Better Red: The Writing and Resistance of Tillieolsen and Meridellesueur FROM THE PUBLISHER
Better Red is an interdisciplinary study addressing the complicated intersection of American feminism and the political left as refracted in Tillie Olsen's and Meridel Le Sueur's lives and literary texts. The first book-length study to explore these feminist writers' ties to the American Communist Party, it contributes to a re-envisioning of 1930s U.S. Communism as well as to efforts to promote working-class writing as a legitimate category of literary analysis. At once loyal members of the male-dominated Communist Party and emerging feminists, Olsen and Le Sueur move both toward and away from Party tenets and attitudes - subverting through their writing formalist as well as orthodox Marxist literary categories.

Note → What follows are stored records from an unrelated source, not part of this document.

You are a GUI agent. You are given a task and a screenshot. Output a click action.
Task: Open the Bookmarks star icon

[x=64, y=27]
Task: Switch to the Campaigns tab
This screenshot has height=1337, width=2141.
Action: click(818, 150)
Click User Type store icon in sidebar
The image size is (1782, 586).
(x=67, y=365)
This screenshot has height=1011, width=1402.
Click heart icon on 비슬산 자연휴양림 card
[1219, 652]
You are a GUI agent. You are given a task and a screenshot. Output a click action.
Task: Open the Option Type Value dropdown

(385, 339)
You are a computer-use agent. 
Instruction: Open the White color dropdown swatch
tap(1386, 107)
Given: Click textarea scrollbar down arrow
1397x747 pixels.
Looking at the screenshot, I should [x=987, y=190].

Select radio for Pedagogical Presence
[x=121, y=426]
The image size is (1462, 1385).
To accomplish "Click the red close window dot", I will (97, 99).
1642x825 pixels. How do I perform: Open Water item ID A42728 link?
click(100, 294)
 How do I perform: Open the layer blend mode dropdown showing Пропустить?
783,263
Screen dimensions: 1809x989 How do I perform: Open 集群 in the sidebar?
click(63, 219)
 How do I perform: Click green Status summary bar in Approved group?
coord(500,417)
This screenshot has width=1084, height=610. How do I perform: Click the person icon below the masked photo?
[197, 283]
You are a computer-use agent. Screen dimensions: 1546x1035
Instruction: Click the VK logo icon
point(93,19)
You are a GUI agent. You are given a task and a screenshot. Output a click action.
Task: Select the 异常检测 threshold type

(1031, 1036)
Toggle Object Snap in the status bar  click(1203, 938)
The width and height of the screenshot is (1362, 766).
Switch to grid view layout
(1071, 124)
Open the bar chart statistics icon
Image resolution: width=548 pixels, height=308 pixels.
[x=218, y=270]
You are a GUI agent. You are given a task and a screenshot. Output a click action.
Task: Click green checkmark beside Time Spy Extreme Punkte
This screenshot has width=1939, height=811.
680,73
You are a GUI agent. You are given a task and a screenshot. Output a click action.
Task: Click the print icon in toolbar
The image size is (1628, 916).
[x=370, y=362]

Olsen and Le Sueur challenge the bourgeois assumptions - often masked as classless and universal - of much canonical literature; and by creating working-class women's writing, they problematize the patriarchal nature of the Left and the masculinist assumptions of much proletarian literature, anticipating the concerns of "second wave" feminists a generation later.
FROM THE CRITICS
Publishers Weekly
Blending criticism, biography and oral history, this dense feminist study draws striking parallels between two working-class women writers-Tillie Olsen (born 1912?), whose fiction (Tell Me A Riddle; Yonnondio) has won acclaim, and Meridel Le Sueur (born 1900), novelist (The Girl), reporter and short-story writer who became a cultural icon among feminists in the 1970s. Both were loyal members of the U.S. Communist Party, and both, as emerging feminists, rebelled against the party's entrenched sexism. Coiner, who interviewed Olsen and Le Sueur extensively, observes that both writers made emotional deformities, family relations and the developing consciousness of children central to their writing. By confronting experiences that shape women's lives-pregnancy, childbirth, miscarriage, battery, rape, sexism, isolation-both writers fulfilled the maxim ``the personal is the political,'' while challenging the acquisitive individualism and patriarchy that they saw as warping features of capitalist society. Conceived as a dissertation, this book will be of most interest to informed readers. (Mar.)